Purification and physicochemical properties of Bacillus sp. IMB B 7883 proteases

Abstract

The aim of the work was to isolate and purify these enzymes from the supernatant of the culture liquid of the producer strain Bacillus sp. IMV B-7883, as well as to study their physical and chemical properties and substrate specificity. Isolation and purification of the proteolytic complex of Bacillus sp. IMV B-7883 was carried out by classical biochemical methods: precipitation of the supernatant of the culture liquid with ammonium sulfate of 90% saturation, gel permeation and ion exchange chromatography and rechromatography on Sepharose 6B. As a result, elastase activity was increased by 63.6 times (4138 U/mg of protein) and fibrinogenolytic activity by 44.07 times (833 U/mg of protein). Like enzymes from other well-known producers, the investigated proteases were of low molecular weight, 23 and 20 kDa, respectively, for the protease with elastolytic and fibrinogenolytic activity.
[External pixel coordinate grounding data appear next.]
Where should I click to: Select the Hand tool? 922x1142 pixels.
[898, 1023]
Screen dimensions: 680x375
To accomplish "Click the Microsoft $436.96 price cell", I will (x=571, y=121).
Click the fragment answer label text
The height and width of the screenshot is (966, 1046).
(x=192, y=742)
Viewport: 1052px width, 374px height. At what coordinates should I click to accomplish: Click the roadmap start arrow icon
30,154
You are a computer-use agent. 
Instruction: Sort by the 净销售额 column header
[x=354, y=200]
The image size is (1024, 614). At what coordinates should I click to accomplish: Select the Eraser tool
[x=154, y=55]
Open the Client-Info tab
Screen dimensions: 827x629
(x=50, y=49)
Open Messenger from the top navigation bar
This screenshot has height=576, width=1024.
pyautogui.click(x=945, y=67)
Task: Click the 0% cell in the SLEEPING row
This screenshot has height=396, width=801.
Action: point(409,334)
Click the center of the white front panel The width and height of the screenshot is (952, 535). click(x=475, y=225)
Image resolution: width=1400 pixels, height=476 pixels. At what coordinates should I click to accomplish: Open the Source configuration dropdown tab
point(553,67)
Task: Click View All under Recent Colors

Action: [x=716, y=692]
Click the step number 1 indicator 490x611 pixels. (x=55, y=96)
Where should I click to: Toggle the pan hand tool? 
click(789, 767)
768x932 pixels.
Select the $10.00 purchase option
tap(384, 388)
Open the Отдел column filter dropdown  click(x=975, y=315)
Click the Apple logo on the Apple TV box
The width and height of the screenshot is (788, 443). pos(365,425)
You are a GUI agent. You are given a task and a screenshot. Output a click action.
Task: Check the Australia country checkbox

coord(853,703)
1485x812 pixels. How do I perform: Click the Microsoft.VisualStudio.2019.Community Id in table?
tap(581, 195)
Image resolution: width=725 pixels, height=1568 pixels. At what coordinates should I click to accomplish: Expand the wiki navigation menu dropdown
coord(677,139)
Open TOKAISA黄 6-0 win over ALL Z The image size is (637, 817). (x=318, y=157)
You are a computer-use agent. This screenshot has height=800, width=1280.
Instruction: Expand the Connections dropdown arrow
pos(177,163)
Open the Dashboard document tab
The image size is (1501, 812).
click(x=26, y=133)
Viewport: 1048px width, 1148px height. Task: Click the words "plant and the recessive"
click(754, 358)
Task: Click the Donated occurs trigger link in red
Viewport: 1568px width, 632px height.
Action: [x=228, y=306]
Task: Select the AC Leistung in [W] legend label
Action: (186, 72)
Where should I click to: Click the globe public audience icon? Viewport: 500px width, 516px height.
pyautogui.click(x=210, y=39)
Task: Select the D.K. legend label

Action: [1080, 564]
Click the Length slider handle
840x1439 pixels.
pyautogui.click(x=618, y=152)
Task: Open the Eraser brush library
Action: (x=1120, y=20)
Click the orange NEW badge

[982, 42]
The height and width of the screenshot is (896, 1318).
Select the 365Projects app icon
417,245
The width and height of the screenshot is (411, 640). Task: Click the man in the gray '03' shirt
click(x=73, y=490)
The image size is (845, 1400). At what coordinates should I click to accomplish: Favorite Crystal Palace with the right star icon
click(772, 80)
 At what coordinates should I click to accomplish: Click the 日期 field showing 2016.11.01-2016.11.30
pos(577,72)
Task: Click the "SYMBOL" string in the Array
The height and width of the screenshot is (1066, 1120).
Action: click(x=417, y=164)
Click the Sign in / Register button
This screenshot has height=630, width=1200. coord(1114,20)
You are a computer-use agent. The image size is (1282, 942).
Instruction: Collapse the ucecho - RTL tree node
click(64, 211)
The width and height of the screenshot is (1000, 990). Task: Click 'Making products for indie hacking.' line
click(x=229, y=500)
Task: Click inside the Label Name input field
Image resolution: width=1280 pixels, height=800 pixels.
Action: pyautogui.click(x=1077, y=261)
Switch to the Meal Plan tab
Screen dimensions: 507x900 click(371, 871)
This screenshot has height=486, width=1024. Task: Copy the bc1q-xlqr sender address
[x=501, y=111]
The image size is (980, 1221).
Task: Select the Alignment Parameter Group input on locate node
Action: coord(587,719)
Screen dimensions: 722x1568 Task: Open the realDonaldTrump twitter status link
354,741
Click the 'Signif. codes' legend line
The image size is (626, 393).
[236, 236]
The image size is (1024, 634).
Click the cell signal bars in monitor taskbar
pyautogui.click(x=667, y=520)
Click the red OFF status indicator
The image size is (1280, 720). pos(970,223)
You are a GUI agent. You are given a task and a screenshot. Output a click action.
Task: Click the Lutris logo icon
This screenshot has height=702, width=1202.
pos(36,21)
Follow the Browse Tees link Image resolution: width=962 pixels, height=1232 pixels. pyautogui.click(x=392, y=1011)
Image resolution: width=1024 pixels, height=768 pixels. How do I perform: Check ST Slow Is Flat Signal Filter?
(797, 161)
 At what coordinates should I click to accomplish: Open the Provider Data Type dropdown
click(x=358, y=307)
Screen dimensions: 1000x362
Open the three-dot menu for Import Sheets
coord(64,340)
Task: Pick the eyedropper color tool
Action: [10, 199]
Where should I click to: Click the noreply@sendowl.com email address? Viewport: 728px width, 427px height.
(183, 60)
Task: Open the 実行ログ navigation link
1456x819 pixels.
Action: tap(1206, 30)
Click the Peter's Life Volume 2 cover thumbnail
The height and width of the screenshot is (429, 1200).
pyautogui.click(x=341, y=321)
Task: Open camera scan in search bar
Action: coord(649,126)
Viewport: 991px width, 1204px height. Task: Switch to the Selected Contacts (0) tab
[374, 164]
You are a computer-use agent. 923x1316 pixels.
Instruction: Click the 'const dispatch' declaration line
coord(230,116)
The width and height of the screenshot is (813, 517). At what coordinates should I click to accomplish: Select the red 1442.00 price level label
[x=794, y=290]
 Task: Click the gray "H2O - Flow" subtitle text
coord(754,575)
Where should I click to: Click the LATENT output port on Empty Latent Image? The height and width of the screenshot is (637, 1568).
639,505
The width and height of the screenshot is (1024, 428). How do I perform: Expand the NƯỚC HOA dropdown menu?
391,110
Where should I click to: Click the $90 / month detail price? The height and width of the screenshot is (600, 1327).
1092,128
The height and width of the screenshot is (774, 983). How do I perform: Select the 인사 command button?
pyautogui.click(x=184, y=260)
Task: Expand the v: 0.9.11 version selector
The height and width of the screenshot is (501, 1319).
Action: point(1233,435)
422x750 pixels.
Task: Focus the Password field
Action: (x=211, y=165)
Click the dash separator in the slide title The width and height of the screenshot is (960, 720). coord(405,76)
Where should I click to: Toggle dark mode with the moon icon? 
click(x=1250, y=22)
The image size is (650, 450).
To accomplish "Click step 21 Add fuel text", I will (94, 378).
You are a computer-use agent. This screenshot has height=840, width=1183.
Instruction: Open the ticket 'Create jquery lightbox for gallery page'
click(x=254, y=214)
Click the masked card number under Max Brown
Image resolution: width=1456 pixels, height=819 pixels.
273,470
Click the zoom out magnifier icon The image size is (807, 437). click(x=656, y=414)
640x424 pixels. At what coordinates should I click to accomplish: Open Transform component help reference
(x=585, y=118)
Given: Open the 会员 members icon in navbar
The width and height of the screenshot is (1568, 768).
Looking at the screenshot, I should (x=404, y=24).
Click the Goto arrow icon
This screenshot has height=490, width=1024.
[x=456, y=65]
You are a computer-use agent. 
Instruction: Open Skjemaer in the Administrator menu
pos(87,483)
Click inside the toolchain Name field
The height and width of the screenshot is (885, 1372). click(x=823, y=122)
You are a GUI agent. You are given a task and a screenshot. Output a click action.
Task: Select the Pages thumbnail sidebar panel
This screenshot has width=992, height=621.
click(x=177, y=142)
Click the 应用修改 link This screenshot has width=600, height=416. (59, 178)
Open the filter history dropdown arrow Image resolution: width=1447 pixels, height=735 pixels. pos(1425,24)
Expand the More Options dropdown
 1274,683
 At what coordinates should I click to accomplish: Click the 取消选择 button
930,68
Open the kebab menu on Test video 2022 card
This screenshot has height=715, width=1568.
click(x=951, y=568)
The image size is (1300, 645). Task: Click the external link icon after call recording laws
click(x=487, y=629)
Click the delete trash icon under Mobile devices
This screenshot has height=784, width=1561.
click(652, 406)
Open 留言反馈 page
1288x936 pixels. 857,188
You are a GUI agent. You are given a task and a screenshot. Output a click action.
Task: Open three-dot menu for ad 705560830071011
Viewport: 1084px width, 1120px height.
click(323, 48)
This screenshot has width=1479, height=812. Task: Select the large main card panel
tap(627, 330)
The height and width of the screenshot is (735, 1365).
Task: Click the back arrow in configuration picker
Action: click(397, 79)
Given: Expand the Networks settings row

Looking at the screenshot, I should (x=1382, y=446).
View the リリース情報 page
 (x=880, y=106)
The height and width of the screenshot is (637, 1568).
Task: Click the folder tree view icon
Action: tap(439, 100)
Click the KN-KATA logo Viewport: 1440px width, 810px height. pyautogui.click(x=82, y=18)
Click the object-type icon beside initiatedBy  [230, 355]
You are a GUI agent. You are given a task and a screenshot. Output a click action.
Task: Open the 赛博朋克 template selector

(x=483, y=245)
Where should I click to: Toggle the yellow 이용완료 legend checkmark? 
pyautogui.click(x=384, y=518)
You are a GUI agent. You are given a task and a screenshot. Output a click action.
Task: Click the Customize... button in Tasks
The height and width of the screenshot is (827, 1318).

Unlike the elastases described in the literature, which are alkaline proteases, the enzyme with elastase activity had a pH-optimum of 7.0, while the enzyme with fibrinogenolytic activity was an alkaline protease with a pH-optimum of 8.0. Research on substrate specificity of enzymes showed the protease with elastase activity hydrolyzed only elastin, while the protease with fibrinogenolytic activity, in addition to fibrinogen, showed specificity also for fibrin and, in trace amounts, for collagen.